Pier Fabio Guido – Omosessualità
La normalità non esiste, quello che è normale per te è anormale per me e viceversa.
La normalità non esiste, quello che è normale per te è anormale per me e viceversa.
Non importa se sei omo, etero, bi o persino asessuale. L’importante è che tu stia bene con te stesso e, se ci riesci, anche con gli altri.
Mi rattrista il fatto che gli omosessuali debbano urlare il proprio orgoglio di essere tali al mondo intero. Secoli di discriminazioni e soprusi hanno portato la società a pensare che gli omosessuali siano una categoria a parte, totalmente diversa dagli eterosessuali, quando in realtà non c’è che una minima differenza tra le due. Così come è minima la differenza tra chi preferisce le bionde e chi le more.

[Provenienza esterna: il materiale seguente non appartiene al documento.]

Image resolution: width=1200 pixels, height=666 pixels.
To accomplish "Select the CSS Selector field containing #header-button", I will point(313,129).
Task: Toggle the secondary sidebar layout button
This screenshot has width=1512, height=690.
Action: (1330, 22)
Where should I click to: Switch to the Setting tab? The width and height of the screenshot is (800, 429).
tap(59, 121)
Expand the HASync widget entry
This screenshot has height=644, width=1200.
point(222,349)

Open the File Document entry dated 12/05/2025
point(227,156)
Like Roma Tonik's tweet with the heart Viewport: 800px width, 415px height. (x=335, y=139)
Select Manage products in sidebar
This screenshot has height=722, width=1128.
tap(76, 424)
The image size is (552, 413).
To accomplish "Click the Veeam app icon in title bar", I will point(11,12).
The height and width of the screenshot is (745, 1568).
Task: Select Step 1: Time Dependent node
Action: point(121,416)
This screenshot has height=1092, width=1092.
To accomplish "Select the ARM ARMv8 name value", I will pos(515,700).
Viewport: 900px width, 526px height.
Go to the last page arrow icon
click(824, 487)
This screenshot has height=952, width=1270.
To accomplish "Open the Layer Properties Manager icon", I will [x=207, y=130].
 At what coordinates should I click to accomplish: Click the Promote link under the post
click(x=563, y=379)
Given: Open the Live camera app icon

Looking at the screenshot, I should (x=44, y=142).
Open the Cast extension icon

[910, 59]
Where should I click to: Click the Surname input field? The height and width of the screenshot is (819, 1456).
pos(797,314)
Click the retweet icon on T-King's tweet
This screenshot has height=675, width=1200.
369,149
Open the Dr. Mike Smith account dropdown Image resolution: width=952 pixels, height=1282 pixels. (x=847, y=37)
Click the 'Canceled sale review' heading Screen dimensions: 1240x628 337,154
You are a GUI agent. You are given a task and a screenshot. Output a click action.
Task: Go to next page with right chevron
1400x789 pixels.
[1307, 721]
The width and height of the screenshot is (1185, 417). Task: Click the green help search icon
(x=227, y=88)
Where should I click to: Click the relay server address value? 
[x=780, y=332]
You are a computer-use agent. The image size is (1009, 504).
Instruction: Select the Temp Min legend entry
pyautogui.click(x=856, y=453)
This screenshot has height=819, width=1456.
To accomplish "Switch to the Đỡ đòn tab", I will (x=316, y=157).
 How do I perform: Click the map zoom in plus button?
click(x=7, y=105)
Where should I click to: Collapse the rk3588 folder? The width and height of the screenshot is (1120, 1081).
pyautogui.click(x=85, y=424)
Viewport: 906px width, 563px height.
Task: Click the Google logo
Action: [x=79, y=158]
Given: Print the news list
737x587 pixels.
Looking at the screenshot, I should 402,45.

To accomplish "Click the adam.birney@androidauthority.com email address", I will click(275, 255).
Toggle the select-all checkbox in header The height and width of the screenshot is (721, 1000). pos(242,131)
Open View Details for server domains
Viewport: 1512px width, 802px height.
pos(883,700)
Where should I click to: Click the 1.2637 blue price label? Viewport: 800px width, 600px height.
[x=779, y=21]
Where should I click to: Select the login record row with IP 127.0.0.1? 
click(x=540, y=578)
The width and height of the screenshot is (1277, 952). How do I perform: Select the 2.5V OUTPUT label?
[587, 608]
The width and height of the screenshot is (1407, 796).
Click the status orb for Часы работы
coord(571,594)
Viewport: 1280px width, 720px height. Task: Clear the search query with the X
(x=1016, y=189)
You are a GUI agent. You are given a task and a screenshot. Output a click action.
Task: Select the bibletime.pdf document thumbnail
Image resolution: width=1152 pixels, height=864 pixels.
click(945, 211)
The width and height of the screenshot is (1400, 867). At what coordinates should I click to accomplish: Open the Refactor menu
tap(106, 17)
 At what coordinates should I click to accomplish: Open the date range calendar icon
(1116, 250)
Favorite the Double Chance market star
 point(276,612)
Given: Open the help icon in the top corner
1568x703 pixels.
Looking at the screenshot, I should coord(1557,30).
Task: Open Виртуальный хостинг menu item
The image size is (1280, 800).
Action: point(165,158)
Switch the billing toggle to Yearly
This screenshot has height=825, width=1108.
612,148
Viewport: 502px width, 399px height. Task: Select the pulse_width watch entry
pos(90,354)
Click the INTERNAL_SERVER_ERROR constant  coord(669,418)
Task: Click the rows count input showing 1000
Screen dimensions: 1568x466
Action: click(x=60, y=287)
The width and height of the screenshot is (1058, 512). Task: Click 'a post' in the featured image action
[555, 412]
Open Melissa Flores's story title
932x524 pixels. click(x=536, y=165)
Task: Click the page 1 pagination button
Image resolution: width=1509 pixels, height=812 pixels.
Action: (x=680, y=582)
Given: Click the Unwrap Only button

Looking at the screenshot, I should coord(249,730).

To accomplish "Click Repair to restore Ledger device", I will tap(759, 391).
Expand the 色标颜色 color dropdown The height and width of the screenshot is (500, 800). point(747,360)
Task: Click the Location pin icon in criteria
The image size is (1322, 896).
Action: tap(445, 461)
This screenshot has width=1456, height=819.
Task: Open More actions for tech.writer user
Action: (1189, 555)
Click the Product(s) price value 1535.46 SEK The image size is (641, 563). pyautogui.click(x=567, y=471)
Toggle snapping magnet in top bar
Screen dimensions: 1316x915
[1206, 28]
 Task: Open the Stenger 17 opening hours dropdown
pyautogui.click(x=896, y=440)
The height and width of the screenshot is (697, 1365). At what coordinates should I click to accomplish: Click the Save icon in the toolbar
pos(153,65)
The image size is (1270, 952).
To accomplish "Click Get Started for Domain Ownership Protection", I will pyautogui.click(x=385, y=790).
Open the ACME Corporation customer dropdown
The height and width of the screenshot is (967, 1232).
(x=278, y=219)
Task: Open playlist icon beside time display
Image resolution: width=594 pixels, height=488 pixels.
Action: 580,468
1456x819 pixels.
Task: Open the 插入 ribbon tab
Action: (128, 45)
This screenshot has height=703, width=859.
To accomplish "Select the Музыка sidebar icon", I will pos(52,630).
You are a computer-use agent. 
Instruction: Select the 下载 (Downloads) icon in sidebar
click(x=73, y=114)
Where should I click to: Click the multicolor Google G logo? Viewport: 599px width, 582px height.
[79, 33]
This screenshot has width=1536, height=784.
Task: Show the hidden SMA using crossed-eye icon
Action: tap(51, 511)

Non esiste la diversità… è una parola creata dall’uomo per potersi nascondere e non dover affrontare un’altra parola ben più terrificante: ignoranza.
Nessuno può negarmi il diritto di continuare ad essere gay né tantomeno quello di non voler essere più cattolico!
L’omofobia è difficile da combattere, prima è necessario superare la paura di essere erroneamente giudicati soltanto per ciò che nel profondo riteniamo giusto.
Lo status quo eterosessuale, tramite il “progressismo”, medita un’integrazione totale dell’omosessualità, un suo rientro (dalla porta di servizio) nelle strutture della famiglia.